Whatever you might ultimately think about the overall argument (and I remain skeptical though sympathetic), you have to give Tomasi credit for engaging in this huge revisionary project. At worst, it is an engaging and enlightening exercise to see what might happen if you accept Rawlsian starting points but add to it the moral importance of economic liberty. It’s an interesting way to learn about and further one’s understanding of Rawls (as well as economic liberty). At best, Tomasi has put forward a program the reunites the divided liberal house and sets it a more solid moral foundation.

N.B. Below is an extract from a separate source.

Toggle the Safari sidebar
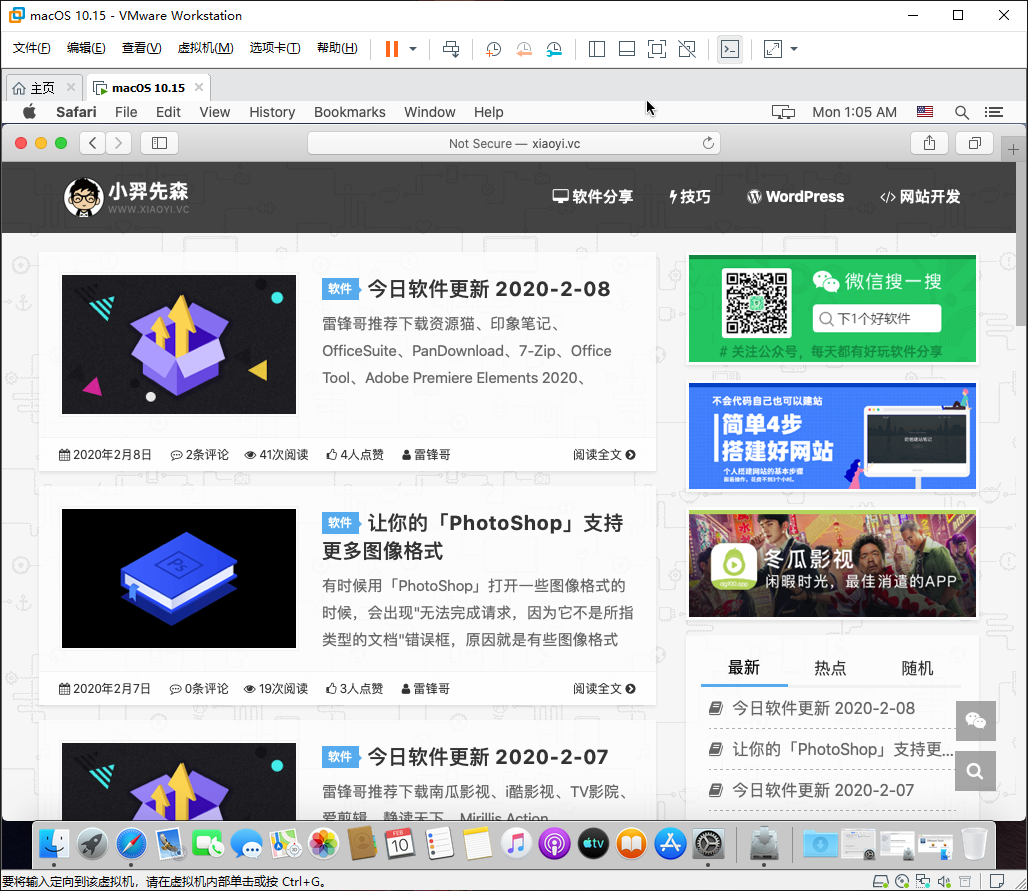This screenshot has width=1028, height=891. point(159,142)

Ultimately, I don’t think Tomasi’s project is successful on the latter account. This is because I do not think the moral foundations upon which the project is based are the correct ones. Nevertheless, the book is worth a read by anyone interested in liberty or justice. If you more libertarian minded, you will get a presentation of the modern liberal point of view that is fair, charitable, and clear. This better prepares you to understand the philosophical viewpoint that you are up against without misrepresentation or oversimplification. If you more in the Rawlsian vein, you ought to read it because it will challenge many of the ways you might think about justice as fairness and related ideas. Either way, you may not come to agree with Tomasi but you will most certainly learn something.

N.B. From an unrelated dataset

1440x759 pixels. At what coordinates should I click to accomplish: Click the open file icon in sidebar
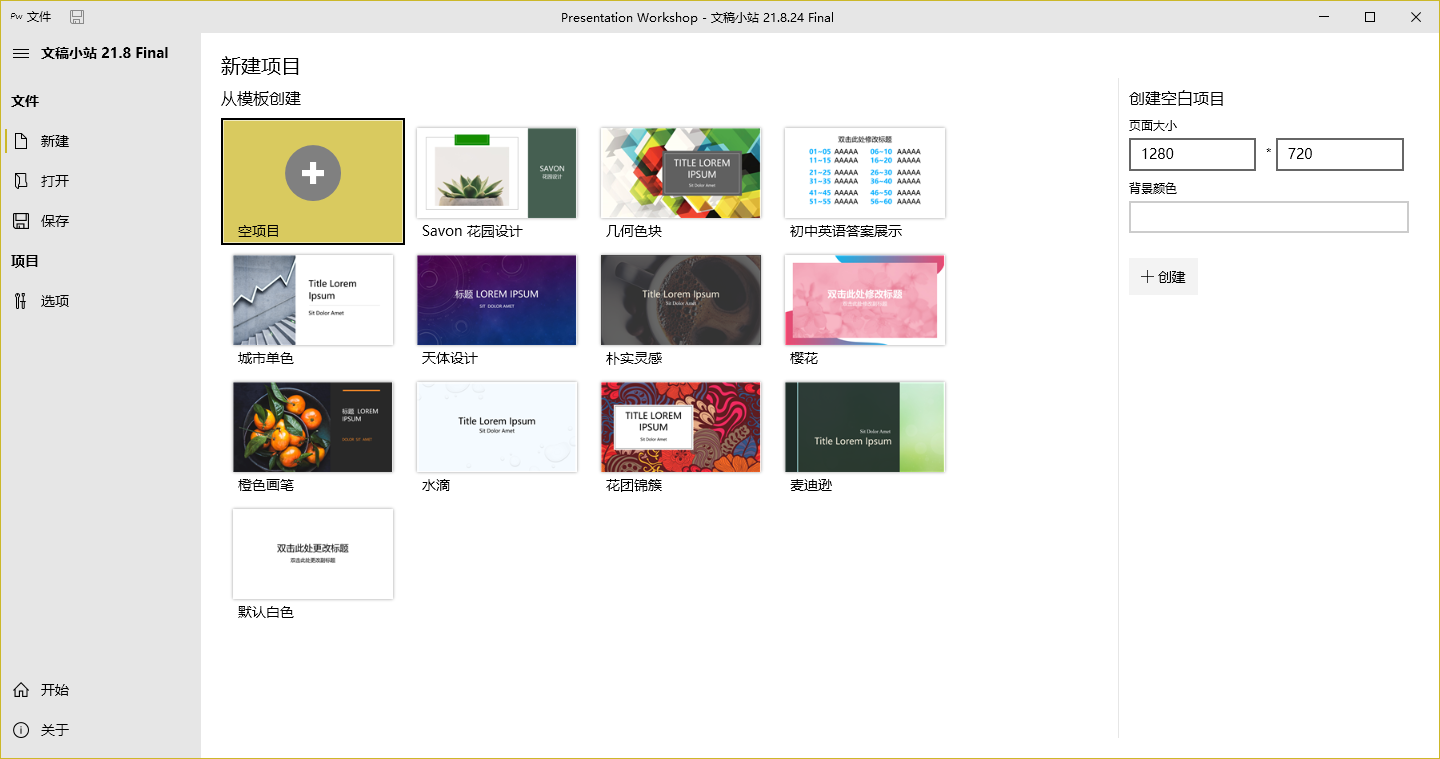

1 of 1 people found the following review helpful
Free, Fair, and Fanciful Feb. 26 2014
By Billy Talty - Published on Amazon.com
Format: Paperback
As I'm still slowly making my way through this book, I may have to update this after doing more thinking on the subjects presented by the author. However, I can say confidently that this is of the highest scholarship in regards to political philosophy, and for anyone interested in the historical liberalism of America. The first 3 chapters start off by laying out this historical understanding of the different forms of liberalism (High liberals, Classical liberals, and Libertarians) and then explains why a thick economic liberty principle makes the most logical sense (that is to say that a legitimate government respects the rights of citizens to be self-authors over their economic affairs). In the fourth chapter Tomasi lays out his own form of liberalism (Market Democracy) which assumes the moral principle of high liberals (Governments are in place so as to allow Democratic citizens to be responsible self-authors), but without disregard for the classical liberal position of thick economic liberties (as opposed to what Tomasi assumes Libertarians see as absolute economic rights). The fifth chapter attempts (attempts) to show how social justice is hidden in every popular classical liberal/libertarian thinker and that it is okay to accept forms of social justice because it follows the liberal tradition of Hayek, Mises, Rand, and Rothbard (et al.). The 6th chapter is a strong chapter for High liberals that lean against capitalism and laissez faire models based on moral principles, which Tomasi urges soberly for. He ends the book with a defense of his principles and attempts to assure that the same arguments that are being used against his case could effectively be turned against his opponents.

Now, while I like his argument, and I agree with his ends, He is wrong many times when it comes to his critiques of Libertarians. He says over and over again that his working definition is that Libertarians believe in self ownership, but this is a very flat and partial idea. Yes that is implied from the moral theory, but I don't think all Libertarians think that way. I for one, see the moral principle for government legitimacy (as any social institution) as being the idea of Voluntaryism. Ron Paul, in a recent interview with Charlie Rose explained his own moral belief as non-intervention. So, while people are self-owners, this is pre-social contract, this is the base of human existence before any entities are created. Tomasi does not dissociate social and individual moral foundations which certainly make a difference. I may agree that one cannot seriously take self-ownership into the government-creating realm and expect to keep property rights absolute, but that doesn't affirm that there are no other moral principles that may guide legitimacy of political institutions for a libertarian.

All in all its a must read, but if nothing else it should help serve as a primer for serious libertarian (classical liberal) theorist.